Они ехали по стране, которая называлась Швецией. Меж хвойных деревьев изредка мелькали пятна снега. Коноваленко не слишком гнал и по дороге почти ничего не говорил. Виктора это устраивало, он устал от долгого пути. То и дело клевал носом на заднем сиденье и тогда сразу слышал голос духа: поющий пес выл во мраке сна. А Виктор, открыв глаза, не сразу понимал, где находится. Дождь лил без передышки. Все вокруг такое чистое, ухоженное, просто удивительно, думал Виктор. Когда они остановились перекусить, у него возникло ощущение, что в этой стране все всегда в порядке.

Но чего-то ему недоставало. Виктор тщетно пытался сообразить, чего именно. И в конце концов решил, что это ощущение внушает ему здешний пейзаж.

В дороге они провели целый день.

— Куда мы направляемся? — спросил Виктор, когда они ехали уже три с лишним часа. Коноваленко ответил не сразу:

— На юг. Увидишь, когда будем на месте.


Тогда дурной сон сонгомы был еще далеко. Женщина еще не стояла во дворе, и пуля Коноваленко еще не пробила ей лоб. Виктор Мабаша думал только о деле, за которое ему платил Ян Клейн. Он должен слушать Коноваленко и учиться. Духи, мысленно рассуждал Виктор, как добрые, так и злые, остались в Южной Африке, в горных пещерах неподалеку от Нтибане. Духи не покидают страну, не пересекают границ.


Около восьми вечера машина подъехала к уединенной усадьбе. Еще в Петербурге Виктора удивило, что сумерки и ночь совсем не такие, как в Африке. Здесь светло, когда должно быть темно, а сумерки не обрушиваются на землю, словно тяжелый кулак ночи, а опускаются медленно, точно листок, подхваченный незримым током воздуха.

Они внесли в дом вещи и разошлись по комнатам. Виктор отметил, что дом хорошо натоплен, и отнес это опять-таки за счет совершенства секретной организации. В этом ледяном царстве чернокожий африканец наверняка будет мерзнуть. А замерзший, как и голодный и жаждущий, ничего делать не сможет, ничему не научится.

Помещения были низкие. Виктор едва не упирался головой в потолочные балки. Он обошел дом, чуя непривычный запах мебели, ковров и чистящих средств. Больше всего ему недоставало здесь запаха открытого очага.

Африка была далеко-далеко. Наверное, так и нужно, думал он. Здесь самое подходящее место, чтобы опробовать план, перепроверить, довести до совершенства. Ничто не помешает, не напомнит о том, что ждет после.

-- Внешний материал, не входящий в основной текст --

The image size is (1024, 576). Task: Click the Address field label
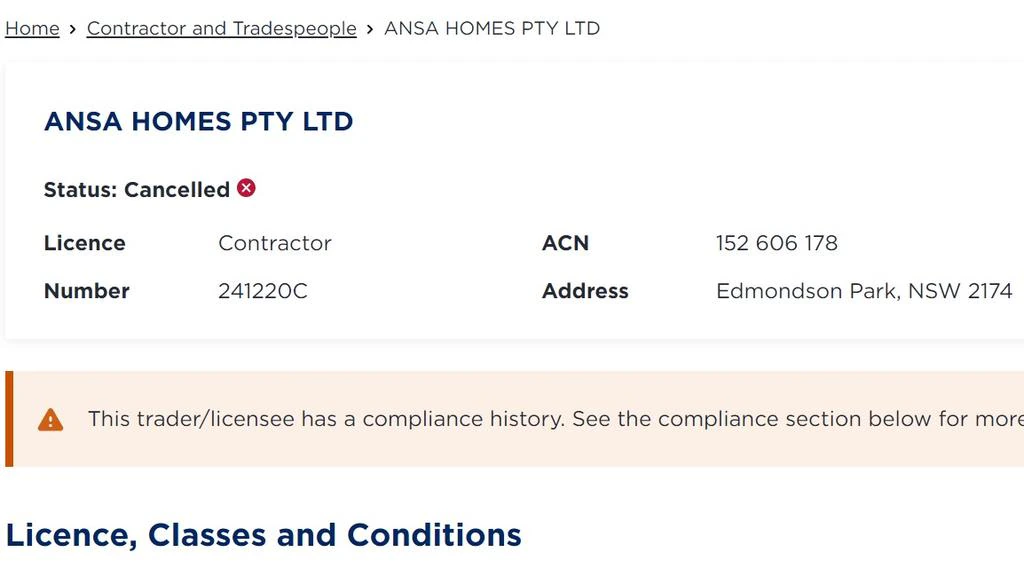point(585,291)
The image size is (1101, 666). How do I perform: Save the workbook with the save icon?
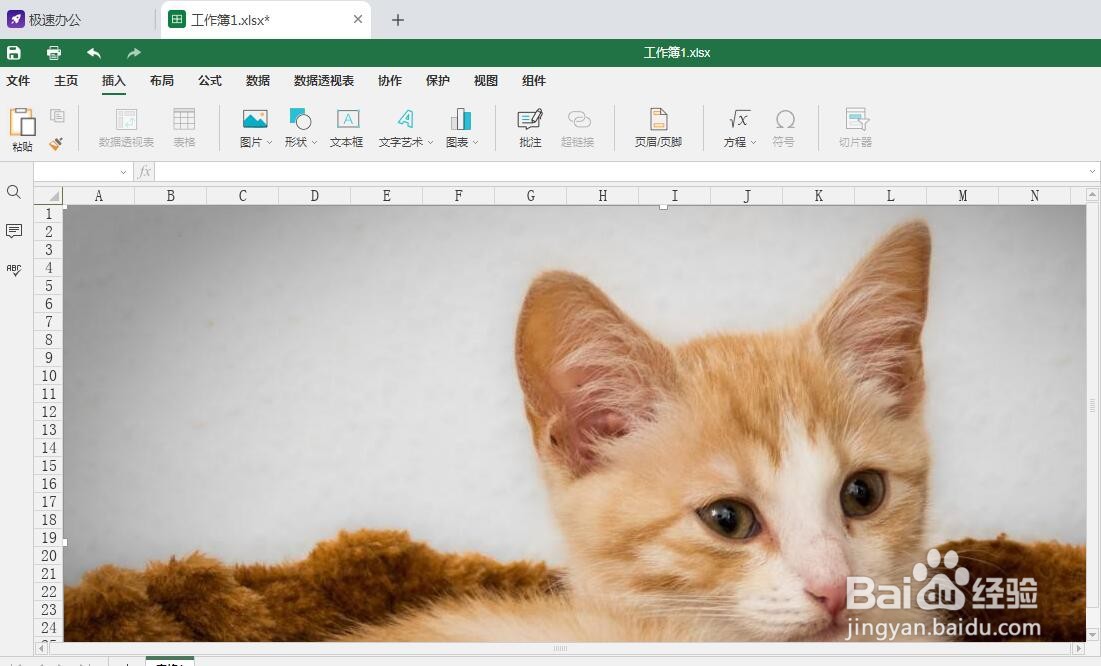14,52
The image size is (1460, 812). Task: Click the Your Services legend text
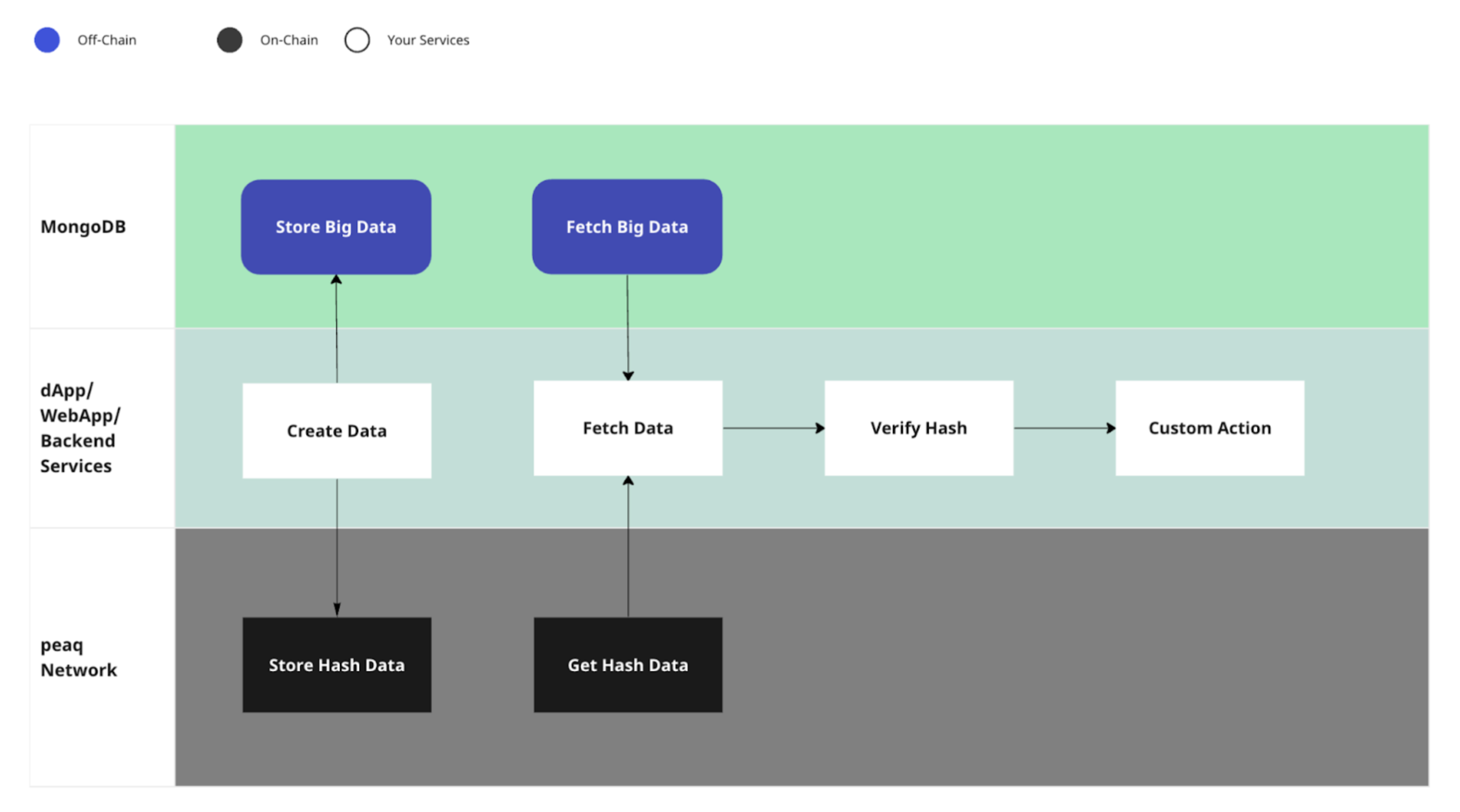pos(428,40)
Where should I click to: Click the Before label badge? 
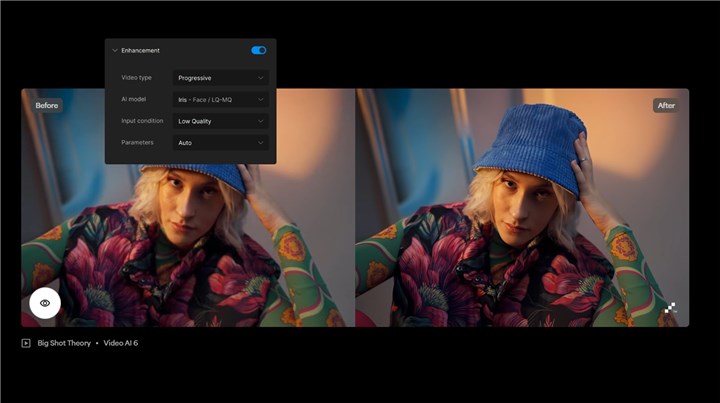46,105
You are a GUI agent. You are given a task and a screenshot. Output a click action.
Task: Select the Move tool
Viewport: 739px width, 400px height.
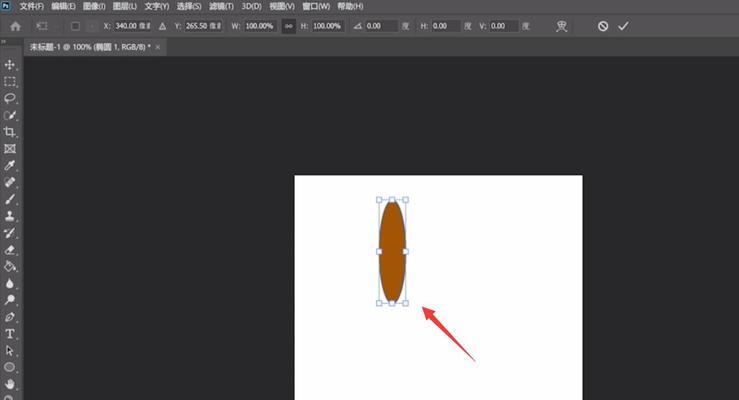pyautogui.click(x=10, y=65)
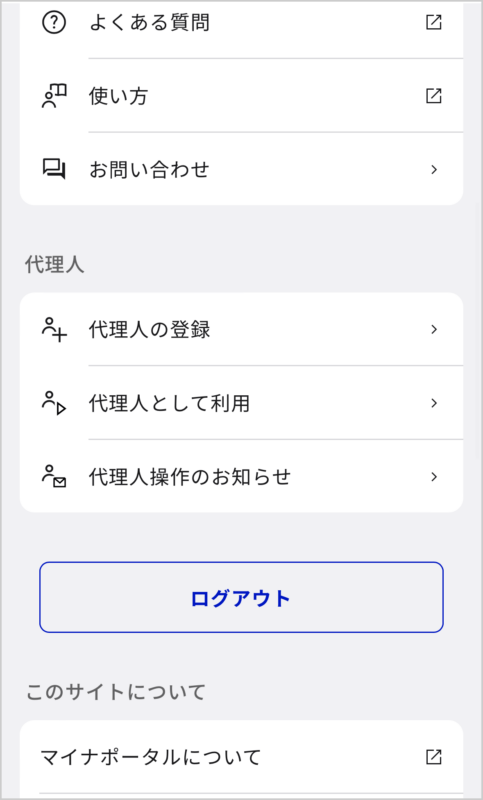Click the person-play icon for 代理人として利用

[x=54, y=403]
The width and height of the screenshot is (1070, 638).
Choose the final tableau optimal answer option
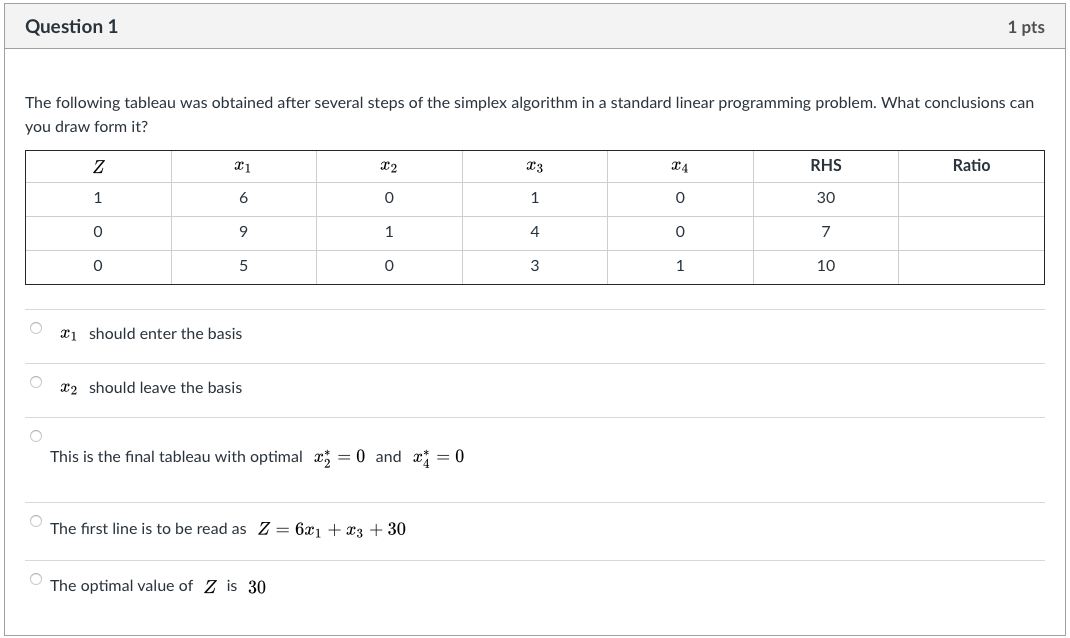pyautogui.click(x=36, y=434)
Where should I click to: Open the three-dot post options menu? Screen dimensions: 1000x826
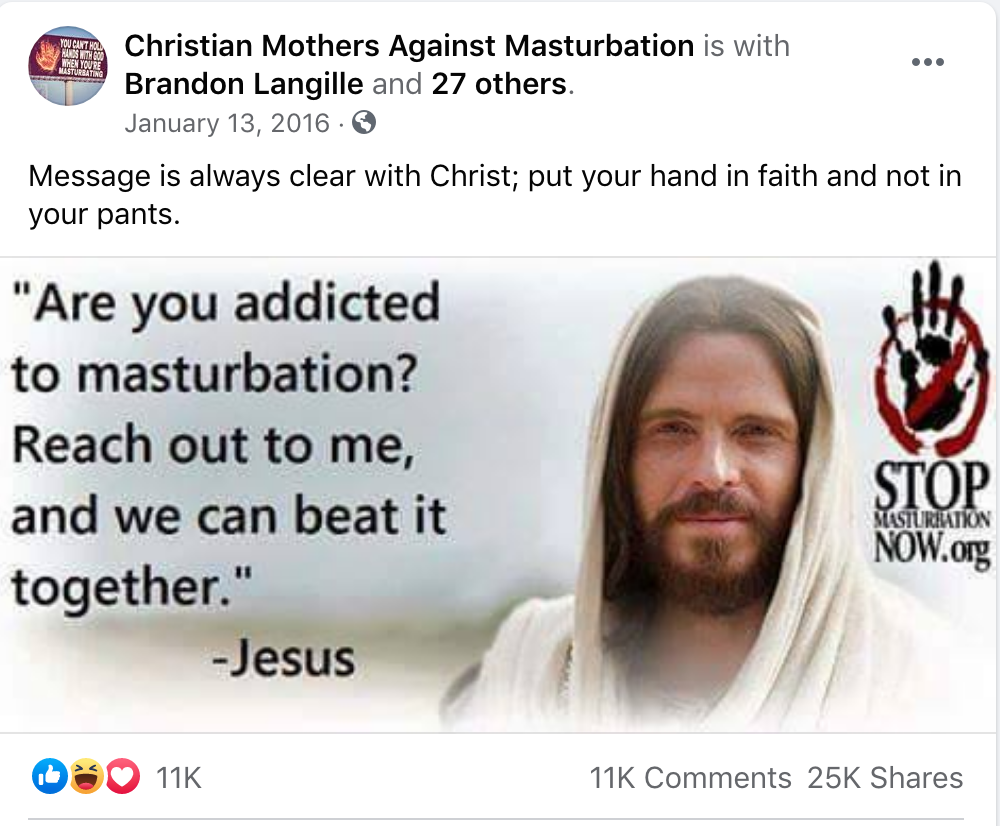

Коноваленко достал из морозилки еду. Виктор решил потом взглянуть, сколько там всего порций, чтобы вычислить, как долго пробудет в этом доме.

Из собственного багажа Коноваленко извлек бутылку русской водки. Когда они сели за стол, он хотел было угостить Виктора, но тот отказался. Готовясь к работе, он выпивкой не увлекался, за целый день позволял себе разве что пару банок пива. А Коноваленко пил, и уже в этот первый вечер здорово набрался. Виктор подумал, что ему это на руку. В критической ситуации можно будет воспользоваться этой явной слабостью Коноваленко к спиртному.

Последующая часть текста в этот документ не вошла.